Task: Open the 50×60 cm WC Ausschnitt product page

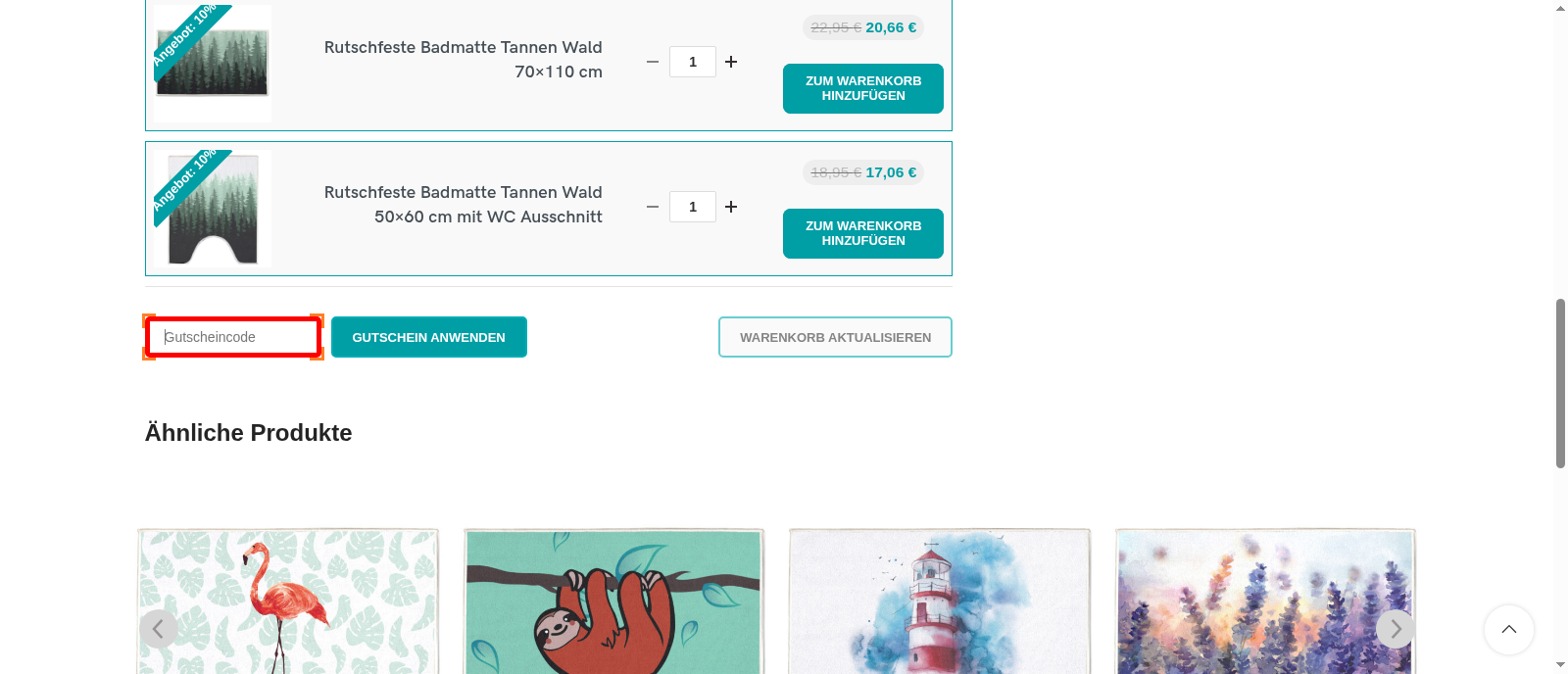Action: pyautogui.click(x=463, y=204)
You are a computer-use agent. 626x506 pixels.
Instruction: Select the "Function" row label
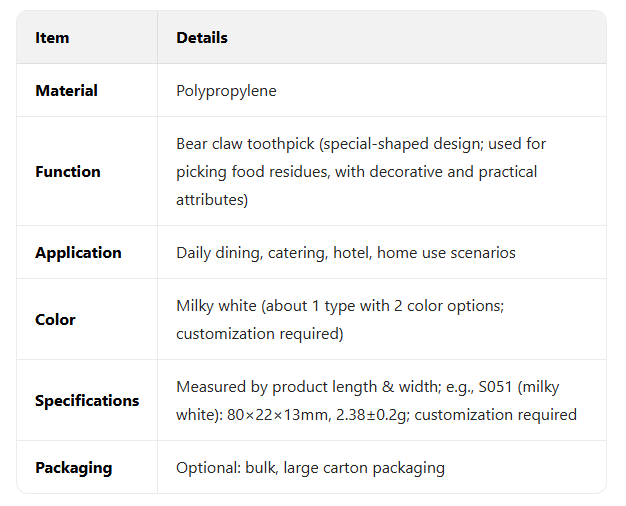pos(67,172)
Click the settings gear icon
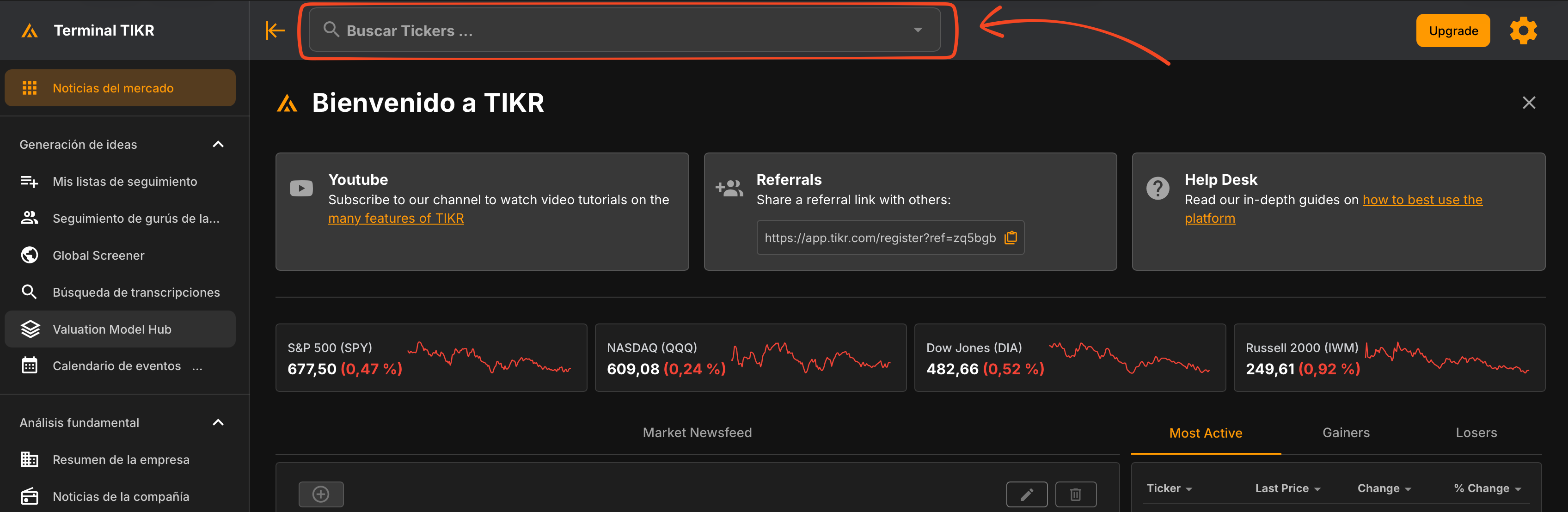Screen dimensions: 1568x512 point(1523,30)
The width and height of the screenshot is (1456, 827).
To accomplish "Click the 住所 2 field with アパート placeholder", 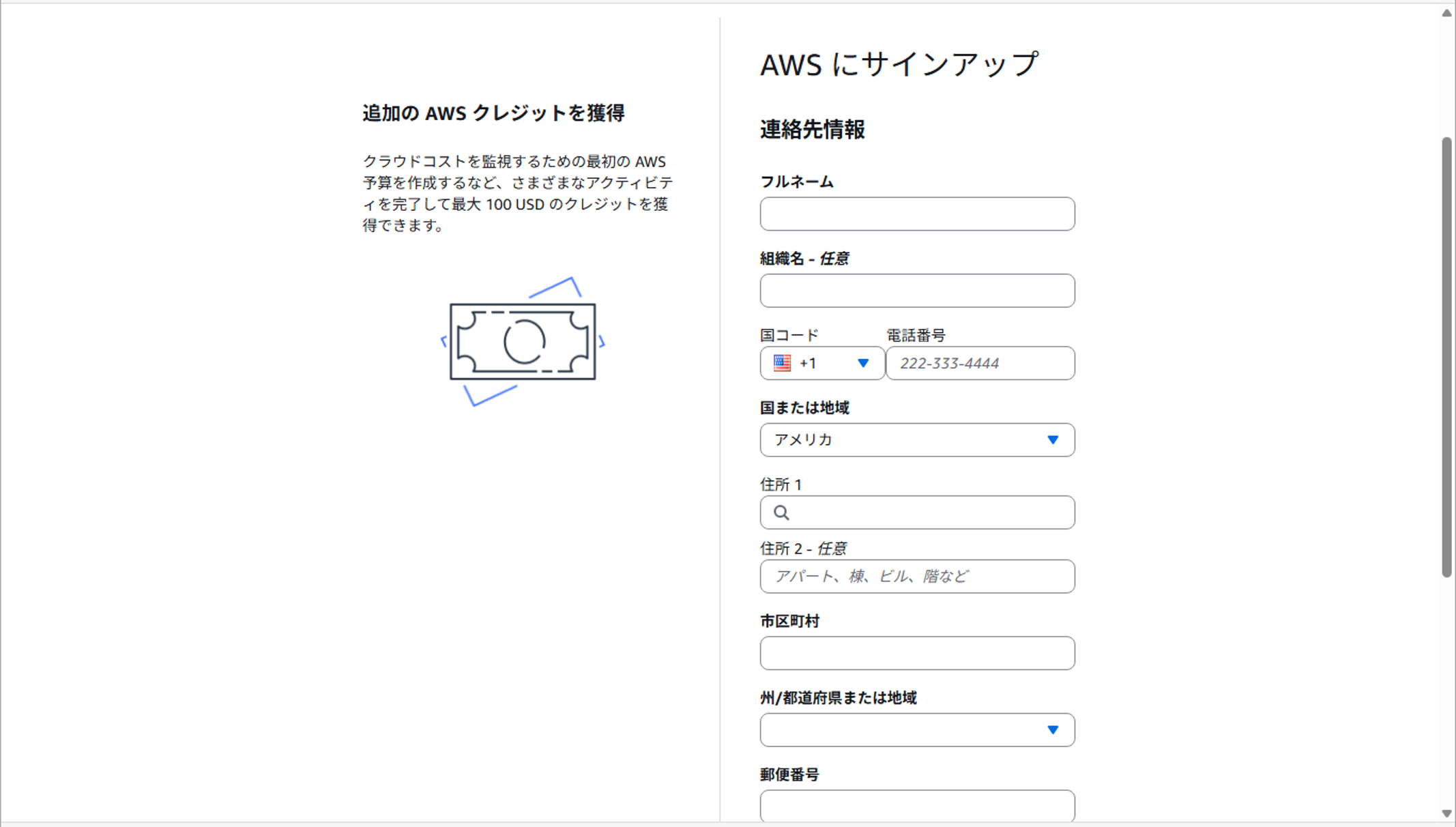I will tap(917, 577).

---

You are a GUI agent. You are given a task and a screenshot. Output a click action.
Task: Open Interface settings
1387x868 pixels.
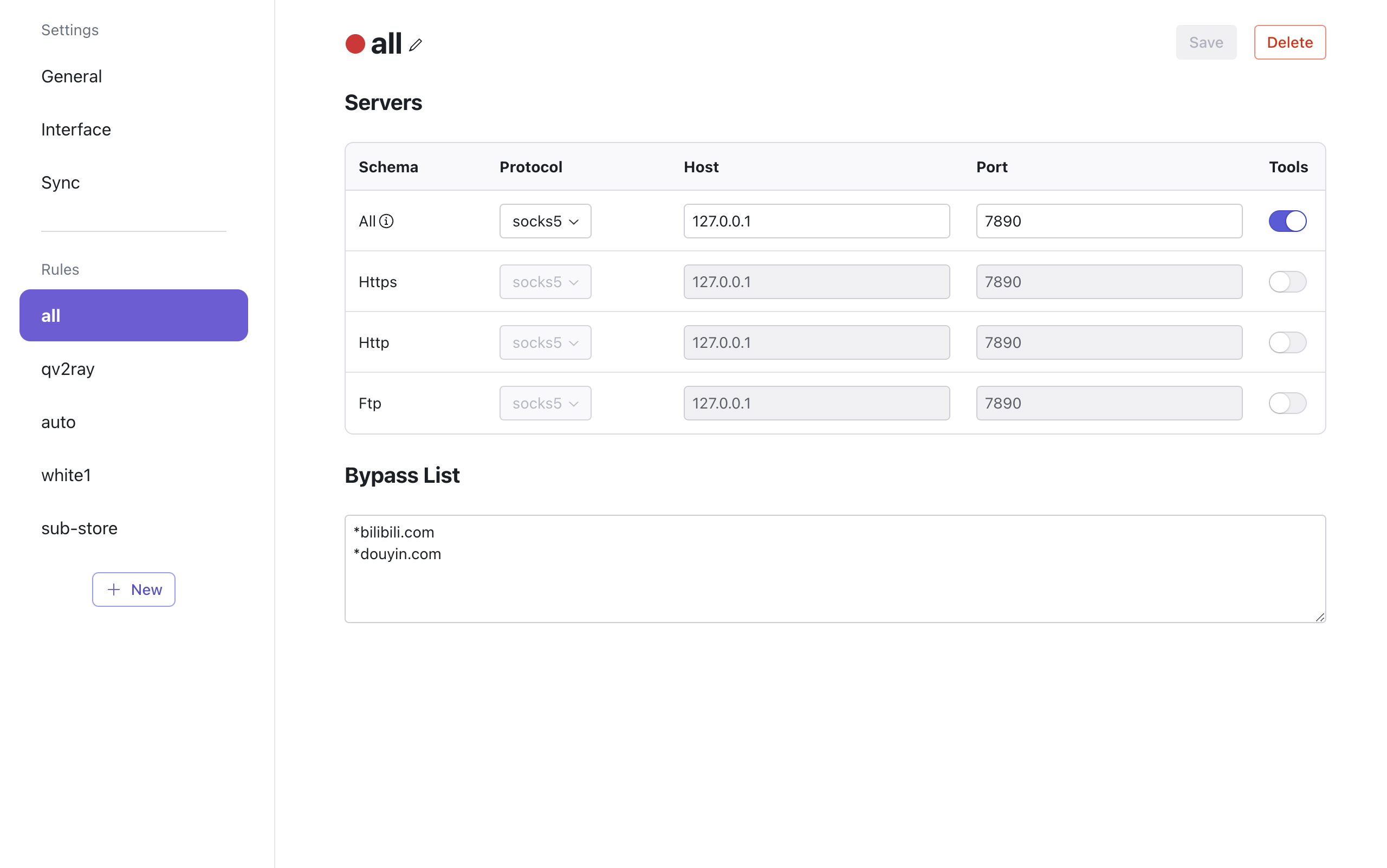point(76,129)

> [Job]
Gather every line in the items above that contains the word "Open". Only matches with the same capitalization count.

> [Full output]
Task: Open the 50×60 cm WC Ausschnitt product page
Task: Open Interface settings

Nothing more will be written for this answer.